A Life in the Theater, an early (1977) play by David Mamet, is a funny, gentle, and too-quickly-passing ninety-minute tribute to the craft of acting and the bond between actors. In twenty-six short scenes, David Wolber and Loren Bass play actors in a repertory company slogging through a season. We spy on them not only in their dressing room and at rehearsal, but also from offstage as we watch snatches of their performances on a fictional stage, the footlights toward our eyes. The series of "plays" in which they perform is a wickedly ridiculous schmaltzfest, more like the lowlights of someone's very long B-movie career than one season in a professional theater season, but no matter.

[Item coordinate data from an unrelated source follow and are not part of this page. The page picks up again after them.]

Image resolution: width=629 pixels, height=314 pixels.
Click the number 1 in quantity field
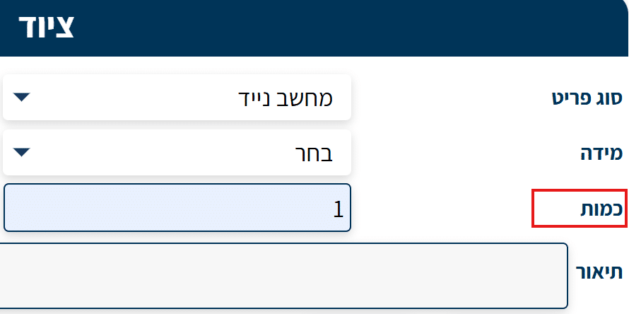point(338,208)
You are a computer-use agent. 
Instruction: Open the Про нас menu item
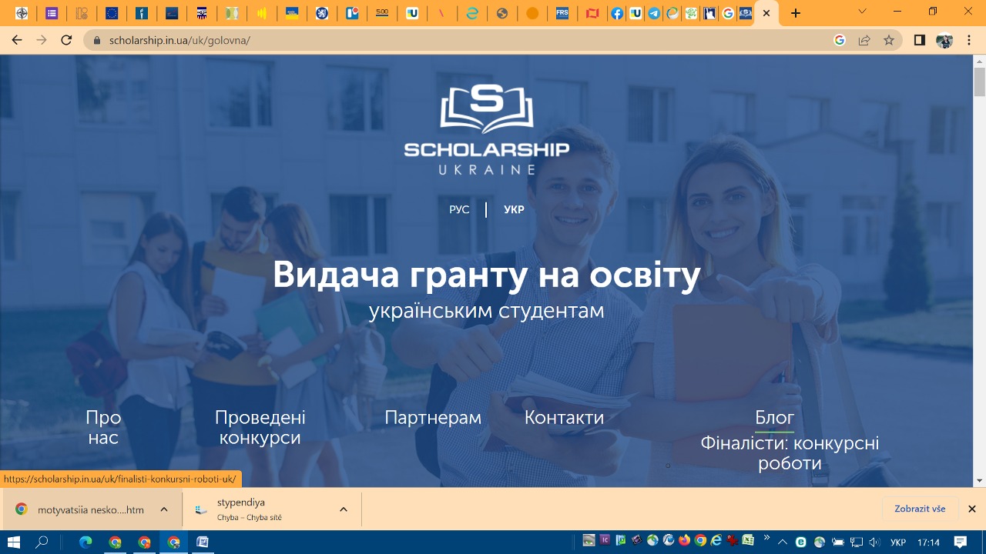(x=103, y=427)
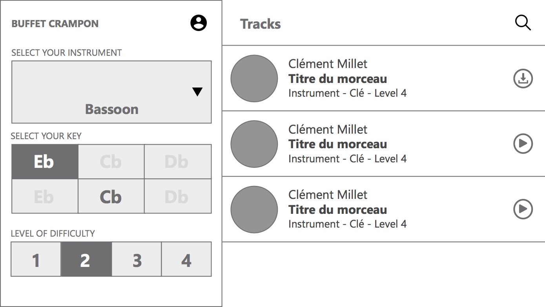Viewport: 545px width, 307px height.
Task: Select the highlighted Eb key
Action: click(45, 162)
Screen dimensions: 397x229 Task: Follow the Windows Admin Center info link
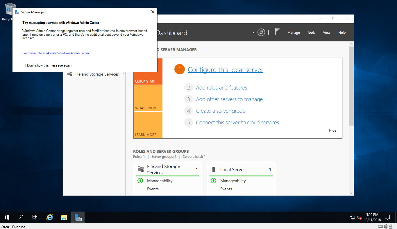56,53
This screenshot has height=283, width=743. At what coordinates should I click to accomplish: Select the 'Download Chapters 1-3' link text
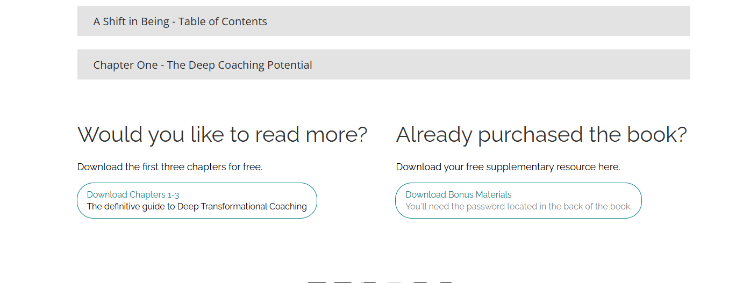[x=133, y=194]
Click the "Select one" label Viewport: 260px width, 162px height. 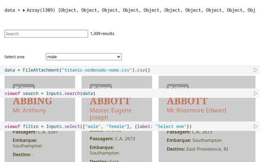pos(15,57)
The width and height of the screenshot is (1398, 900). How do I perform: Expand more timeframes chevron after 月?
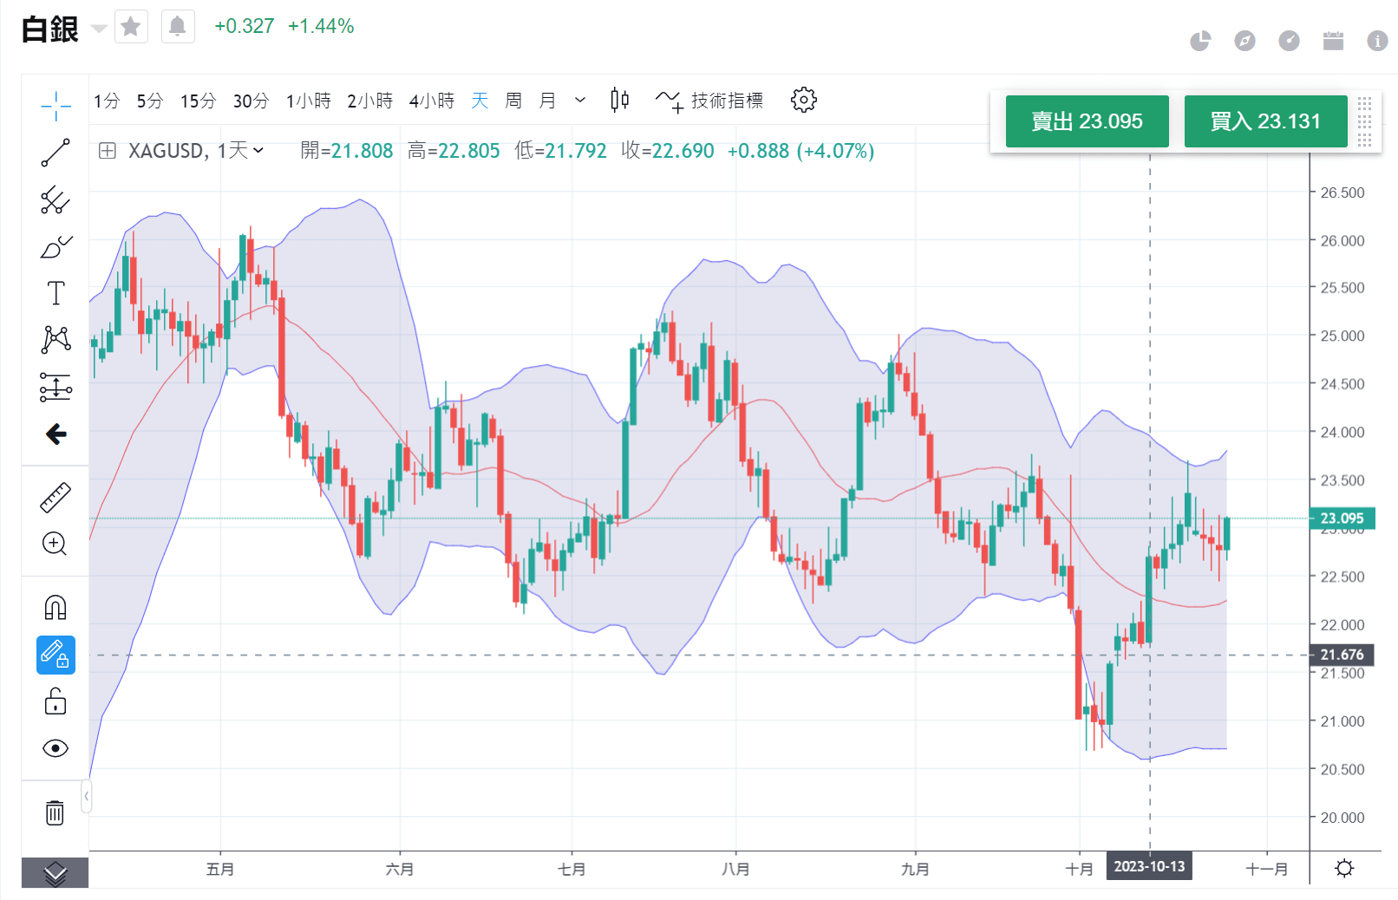coord(580,101)
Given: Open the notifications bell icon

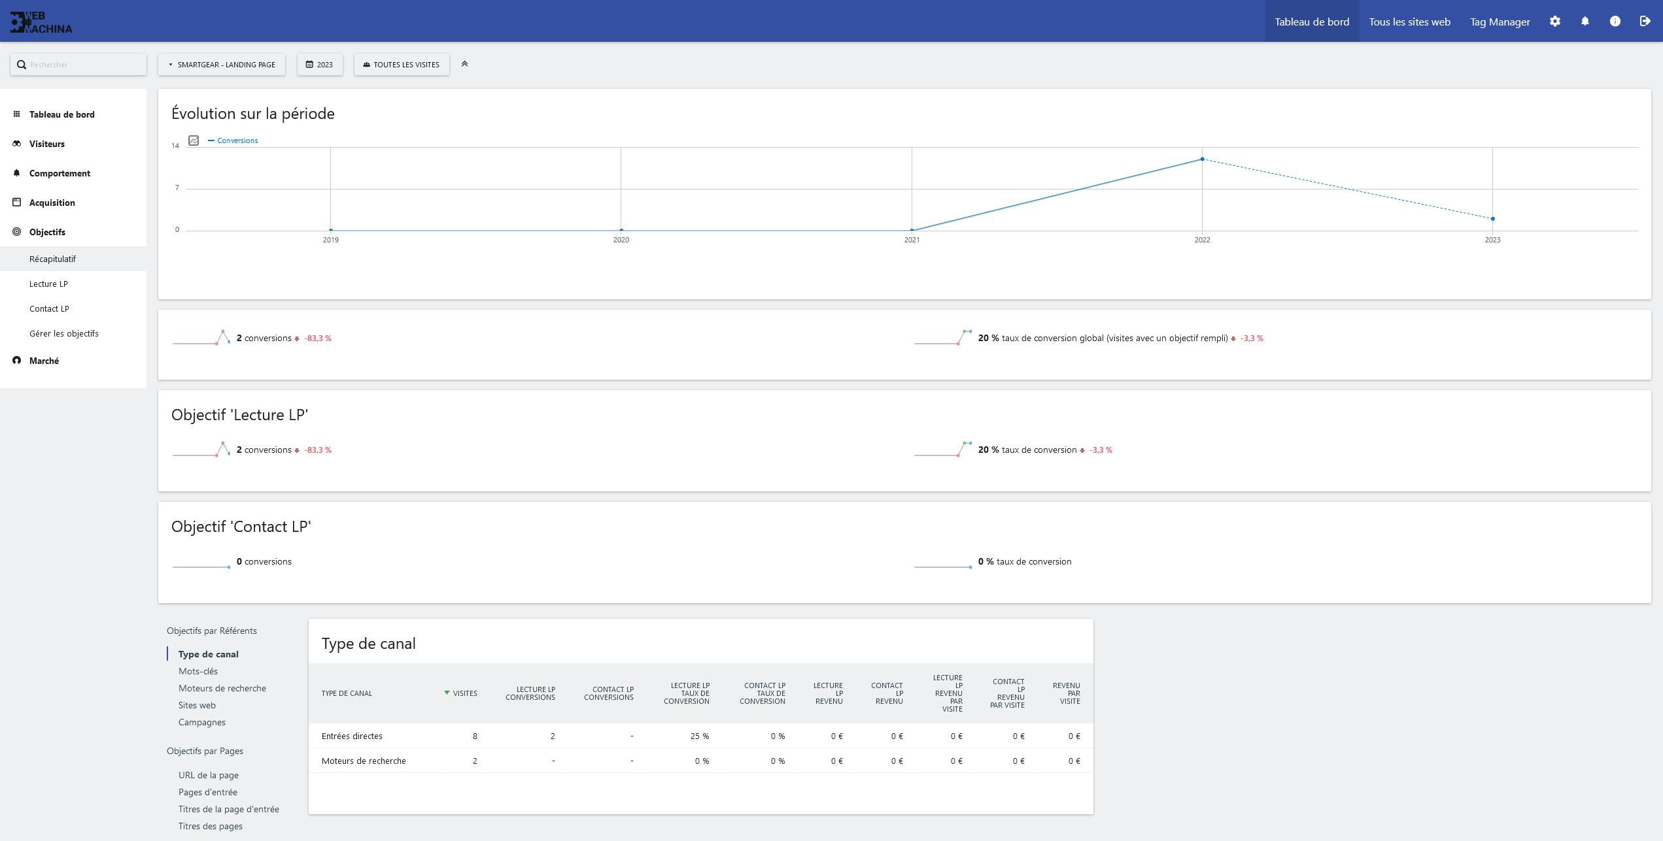Looking at the screenshot, I should coord(1585,22).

Mamet, who is now solidly part of the contemporary canon, made his name as part of a little flowering of American arts in the 1970s and 1980s that gloried in the androcentric. It was as if a whole generation of art were inspired by Butch Cassidy and the Sundance Kid, as movies, books, and plays explored — luxuriated almost — in counting the many ways of male bonding: buddies homoerotic-style, father-son-style, Bickersons-style. Playwright Sam Shepard, the Steppenwolf and Goodman theaters in Chicago, James Dickey, Jim Harrison, and Tom McGuane were a few of the big names in this testosterone-soaked cohort. Mamet's trademark contribution is dialogue that mimics how people really do talk, with all the repetitions, trail-offs, and non sequiturs.

While some of the work of that era is now about as appealing as old gym socks, Mamet's still seems deep and real, always about genuine fault lines and seismic movement in human interactions. This play is about two men, one old, one young, and the passing of the torch. It's about theater as a sacrament. It's about the dailiness of life, the moments of poetry bookending toil and irritation. It's also funny and fast paced, and John Seibert's director's note in the program even provides a good orientation to Mamet's complex view of the world — something you might otherwise miss, for Mamet is never particularly heavy handed with his messages.

A Life in the Theater continues its run at Performance Network through Sunday, June 11.